The voice data processing apparatus of an embodiment according to the present invention further include: voice latency judging part, by storage The size of the voice data is compared with a reference value of setting and judges whether to generate voice latency, prolongs by the voice Slow judging part is judged as produce voice latency in the case where, the voice output portion can will be classified as the mute section Voice data abandon or accelerate broadcasting speed and export.

The voice data processing apparatus of an embodiment according to the present invention further include: mute interval measure portion measures mute The duration in section, the duration in the mute section are more than the first fiducial time of setting and the second benchmark of setting In the case where time, the voice output portion can be abandoned the voice data for being classified as the mute section.

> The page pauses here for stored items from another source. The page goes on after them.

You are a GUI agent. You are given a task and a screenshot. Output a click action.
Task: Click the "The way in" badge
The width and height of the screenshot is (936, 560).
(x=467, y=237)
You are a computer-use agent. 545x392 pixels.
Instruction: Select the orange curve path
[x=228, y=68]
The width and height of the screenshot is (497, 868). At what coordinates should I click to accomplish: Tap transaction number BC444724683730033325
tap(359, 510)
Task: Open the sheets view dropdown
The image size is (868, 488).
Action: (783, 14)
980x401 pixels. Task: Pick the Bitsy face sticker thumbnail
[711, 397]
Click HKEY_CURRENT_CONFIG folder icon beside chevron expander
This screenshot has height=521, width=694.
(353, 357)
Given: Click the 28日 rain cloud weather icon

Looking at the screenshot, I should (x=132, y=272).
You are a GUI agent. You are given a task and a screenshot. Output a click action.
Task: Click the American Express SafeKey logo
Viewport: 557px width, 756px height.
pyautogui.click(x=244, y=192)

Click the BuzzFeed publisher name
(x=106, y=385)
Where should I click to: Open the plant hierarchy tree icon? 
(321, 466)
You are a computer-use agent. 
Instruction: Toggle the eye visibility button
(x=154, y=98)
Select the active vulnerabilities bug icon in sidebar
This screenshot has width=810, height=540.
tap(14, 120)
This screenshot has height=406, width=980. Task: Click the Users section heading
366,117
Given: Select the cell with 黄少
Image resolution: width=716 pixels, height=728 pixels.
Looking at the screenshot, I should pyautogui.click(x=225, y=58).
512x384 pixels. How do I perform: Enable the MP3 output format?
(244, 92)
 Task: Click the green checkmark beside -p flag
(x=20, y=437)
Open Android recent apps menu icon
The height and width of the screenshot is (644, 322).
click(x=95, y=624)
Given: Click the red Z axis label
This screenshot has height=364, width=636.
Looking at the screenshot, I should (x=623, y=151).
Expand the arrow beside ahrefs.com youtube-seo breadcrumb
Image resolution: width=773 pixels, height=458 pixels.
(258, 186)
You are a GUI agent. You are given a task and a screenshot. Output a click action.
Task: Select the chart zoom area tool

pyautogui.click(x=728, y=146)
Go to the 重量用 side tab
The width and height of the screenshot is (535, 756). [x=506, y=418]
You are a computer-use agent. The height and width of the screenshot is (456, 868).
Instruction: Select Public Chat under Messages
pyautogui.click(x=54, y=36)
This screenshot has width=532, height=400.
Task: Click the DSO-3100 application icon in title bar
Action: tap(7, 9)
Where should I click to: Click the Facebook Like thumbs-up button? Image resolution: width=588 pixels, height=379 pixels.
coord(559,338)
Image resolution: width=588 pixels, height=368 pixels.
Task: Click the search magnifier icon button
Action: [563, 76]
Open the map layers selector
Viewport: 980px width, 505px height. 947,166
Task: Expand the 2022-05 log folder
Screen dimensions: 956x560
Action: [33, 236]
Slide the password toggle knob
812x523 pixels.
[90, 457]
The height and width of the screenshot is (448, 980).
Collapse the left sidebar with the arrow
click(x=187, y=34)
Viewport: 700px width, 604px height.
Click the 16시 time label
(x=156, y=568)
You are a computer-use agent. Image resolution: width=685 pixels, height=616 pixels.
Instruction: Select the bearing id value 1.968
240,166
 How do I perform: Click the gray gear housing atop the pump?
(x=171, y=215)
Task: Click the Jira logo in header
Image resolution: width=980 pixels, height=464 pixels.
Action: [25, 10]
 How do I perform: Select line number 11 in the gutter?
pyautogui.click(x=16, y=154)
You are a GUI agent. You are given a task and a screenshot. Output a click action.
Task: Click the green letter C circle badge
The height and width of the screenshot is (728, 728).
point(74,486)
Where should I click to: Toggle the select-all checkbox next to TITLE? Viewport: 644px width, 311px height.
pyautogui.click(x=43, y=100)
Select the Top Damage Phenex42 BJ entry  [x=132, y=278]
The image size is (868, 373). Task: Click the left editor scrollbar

The voice data processing apparatus of an embodiment according to the present invention further include: mute interval measure portion measures mute The duration in section, the duration in the mute section are more than the first fiducial time of setting and the second base to set Between punctual in situation below, the voice output portion can will be classified as the broadcasting speed of the voice data in the mute section Degree accelerates and exports.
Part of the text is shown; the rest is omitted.